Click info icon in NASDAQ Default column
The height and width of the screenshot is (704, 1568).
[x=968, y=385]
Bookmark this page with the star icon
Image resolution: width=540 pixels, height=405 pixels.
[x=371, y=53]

========

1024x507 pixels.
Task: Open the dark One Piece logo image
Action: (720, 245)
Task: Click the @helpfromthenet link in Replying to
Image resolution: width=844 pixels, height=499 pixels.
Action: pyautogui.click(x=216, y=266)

========

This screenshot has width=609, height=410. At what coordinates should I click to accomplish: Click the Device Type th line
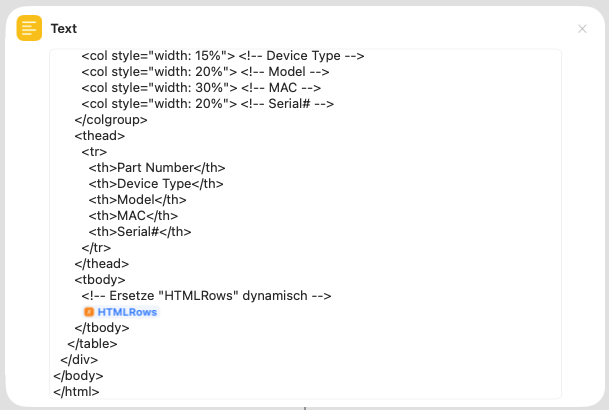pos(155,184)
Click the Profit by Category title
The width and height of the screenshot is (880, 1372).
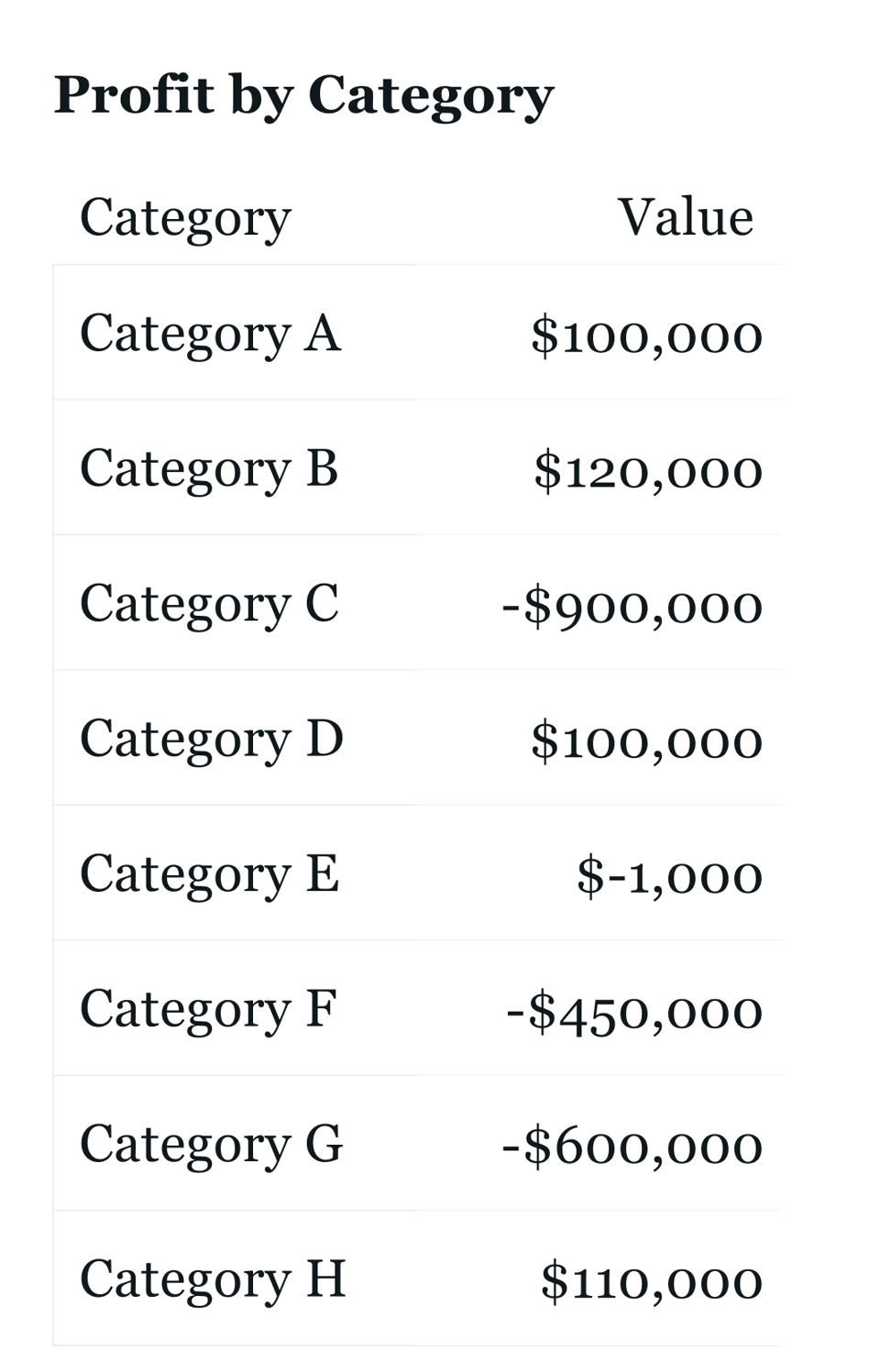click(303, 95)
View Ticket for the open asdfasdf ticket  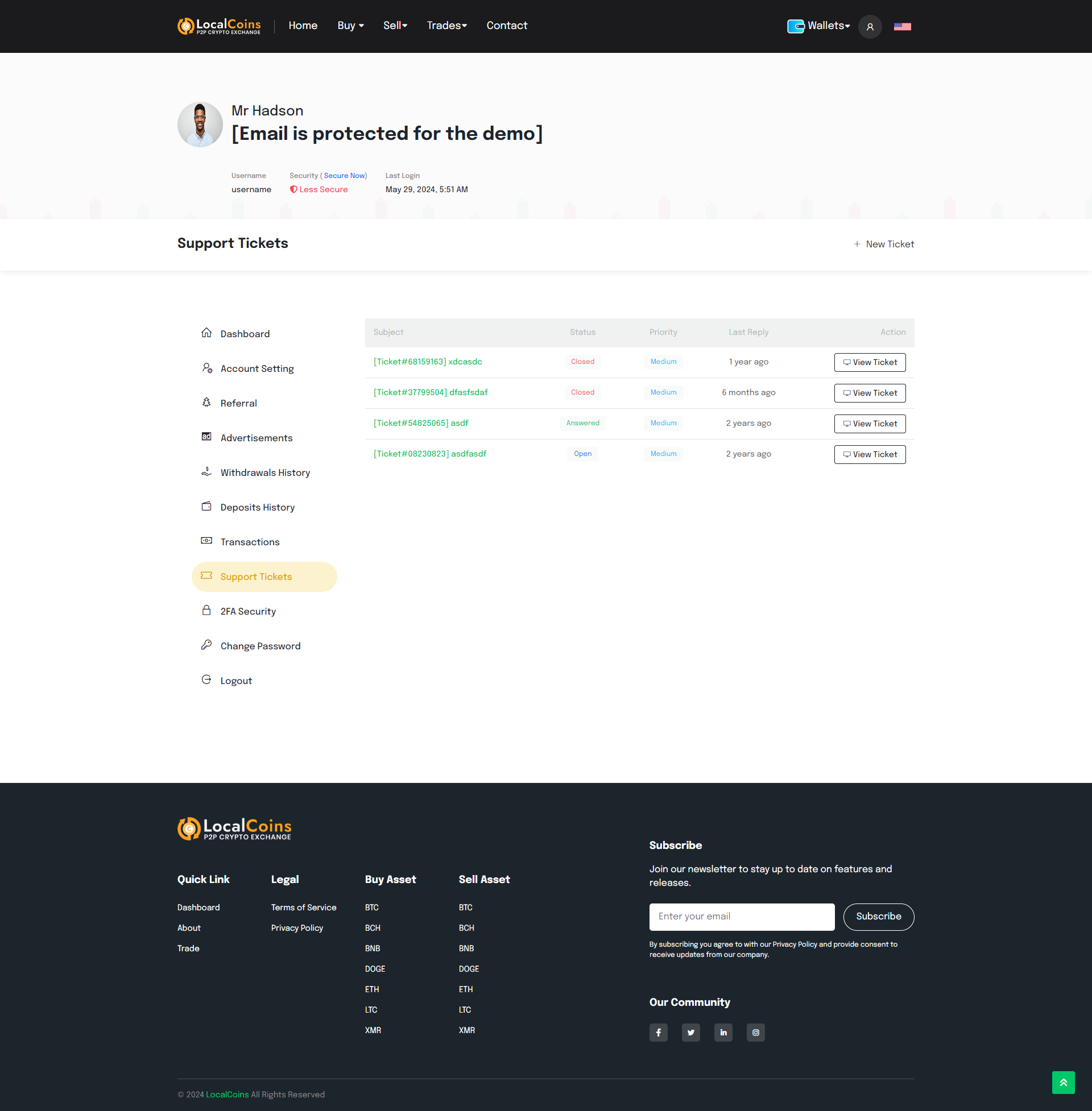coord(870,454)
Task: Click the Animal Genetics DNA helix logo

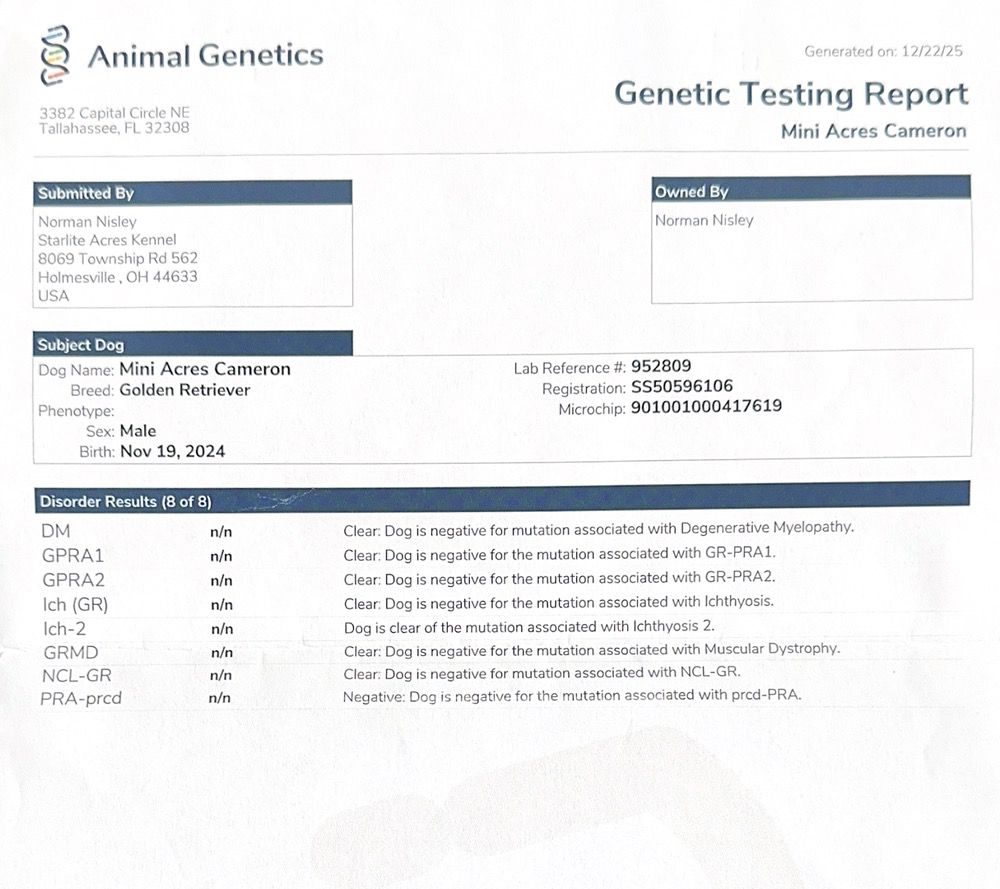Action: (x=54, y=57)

========

## WHAT THE EXERCISE ASKS
Render the lines above, from the one containing "1024x507 pixels." down to the one containing "Action: pyautogui.click(x=216, y=266)", both included, as a Markdown table with the columns Row and Text. Number each line and skip any blank ones.

## ANSWER TO THIS PROBLEM
| Row | Text |
|---|---|
| 1 | 1024x507 pixels. |
| 2 | Task: Open the dark One Piece logo image |
| 3 | Action: (720, 245) |
| 4 | Task: Click the @helpfromthenet link in Replying to |
| 5 | Image resolution: width=844 pixels, height=499 pixels. |
| 6 | Action: pyautogui.click(x=216, y=266) |